The wild urge to laugh gripped her, mixed with a longing to hit him with a vase. “It’s a bit late for that, isn’t it?” she said, as calmly as she could. “I caught you with someone else.”
“Yes, but that doesn’t affect anything.”
She blinked, disbelieving. “Doesn’t affect anything?”
“It’s possible to love two people at the same time.”
“What!”
“I call it ‘rethinking conventional relationships.’” His smile was bright and eager. “A new way of loving, for the modern age.”
She felt her mouth fall open.
“I can love both of you,” he went on, as if it were the simplest thing in the world. “Why not?”
Marion was lost for words. Someone else, however, was anything but.
“Get out!” It was her mother who had spoken. Neither of them had heard her come in. Mrs. Crawford, radiating fury in the doorway, appeared like some vengeful creature from legend. She glared at Valentine with glittering eyes. “You’ve done enough damage,” she snarled.
Valentine did not need telling twice. He fled, taking his new ways of loving with him.
“Good riddance to bad rubbish!” Mrs. Crawford yelled after him, not caring, for once, what the neighbors might say. The door slammed. A picture slid sideways on the wall. It was one of the new ones, of the queen.
“This was on the mat. Must just have arrived in the post.” Her mother pushed something into her hand. “Looks important. Apart from the mud, that is. Your friend managed to stomp all over it as he came.”

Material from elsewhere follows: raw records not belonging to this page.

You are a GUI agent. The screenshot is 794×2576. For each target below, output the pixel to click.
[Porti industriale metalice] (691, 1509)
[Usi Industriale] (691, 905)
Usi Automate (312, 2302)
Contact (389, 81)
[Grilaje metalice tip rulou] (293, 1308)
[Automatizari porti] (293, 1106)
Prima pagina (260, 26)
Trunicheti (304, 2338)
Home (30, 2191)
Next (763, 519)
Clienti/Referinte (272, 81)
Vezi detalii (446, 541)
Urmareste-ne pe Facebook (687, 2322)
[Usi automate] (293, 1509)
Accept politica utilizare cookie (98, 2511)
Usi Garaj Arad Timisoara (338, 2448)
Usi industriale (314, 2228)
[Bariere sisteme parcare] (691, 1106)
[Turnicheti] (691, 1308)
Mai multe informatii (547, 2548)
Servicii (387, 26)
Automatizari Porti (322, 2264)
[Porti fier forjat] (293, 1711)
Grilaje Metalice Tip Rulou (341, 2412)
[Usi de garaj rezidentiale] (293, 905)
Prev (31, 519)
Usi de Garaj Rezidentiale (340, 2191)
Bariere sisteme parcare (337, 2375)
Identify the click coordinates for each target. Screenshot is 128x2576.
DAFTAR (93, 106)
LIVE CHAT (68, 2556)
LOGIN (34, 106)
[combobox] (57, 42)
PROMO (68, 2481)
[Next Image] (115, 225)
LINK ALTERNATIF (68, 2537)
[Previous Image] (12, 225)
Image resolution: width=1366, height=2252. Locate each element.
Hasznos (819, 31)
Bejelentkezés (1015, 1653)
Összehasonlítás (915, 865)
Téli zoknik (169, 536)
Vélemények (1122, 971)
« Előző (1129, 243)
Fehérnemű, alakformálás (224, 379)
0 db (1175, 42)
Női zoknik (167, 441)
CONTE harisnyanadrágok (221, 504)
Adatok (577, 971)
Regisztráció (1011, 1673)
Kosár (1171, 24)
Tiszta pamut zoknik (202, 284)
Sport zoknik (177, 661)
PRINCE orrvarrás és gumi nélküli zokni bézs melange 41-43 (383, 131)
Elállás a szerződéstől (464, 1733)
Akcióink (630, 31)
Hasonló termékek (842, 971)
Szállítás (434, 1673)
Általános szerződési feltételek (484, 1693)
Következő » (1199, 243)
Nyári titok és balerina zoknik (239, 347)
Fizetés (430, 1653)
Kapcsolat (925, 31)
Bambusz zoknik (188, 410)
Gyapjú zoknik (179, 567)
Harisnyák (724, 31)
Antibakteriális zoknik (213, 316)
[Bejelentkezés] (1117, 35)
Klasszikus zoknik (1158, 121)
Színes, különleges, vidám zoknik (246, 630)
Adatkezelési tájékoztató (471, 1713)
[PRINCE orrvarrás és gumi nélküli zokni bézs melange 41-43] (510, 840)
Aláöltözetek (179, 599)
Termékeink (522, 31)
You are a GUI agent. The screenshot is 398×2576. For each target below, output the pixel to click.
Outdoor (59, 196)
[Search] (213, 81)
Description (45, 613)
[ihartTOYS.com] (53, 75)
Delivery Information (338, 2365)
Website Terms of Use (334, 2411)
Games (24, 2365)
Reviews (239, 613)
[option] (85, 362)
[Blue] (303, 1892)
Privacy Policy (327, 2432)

“He’s not my friend.” She took the envelope crossly. As well as the advertised black boot-print, it bore an embossed coronet. Marion opened it and pulled out two thick, smooth pages covered in large, looping handwriting. The address was in embossed capitals: “The Royal Lodge, Windsor Great Park.”
She read it, and her sense of unreality deepened. “It’s from the Duchess of York,” she said slowly.
Mrs. Crawford’s fury became violent excitement. “What does she want? What does it say?”
Why not come to us for a month, and see how you like us, and we like you? the duchess had written.
She was being given a second chance after all.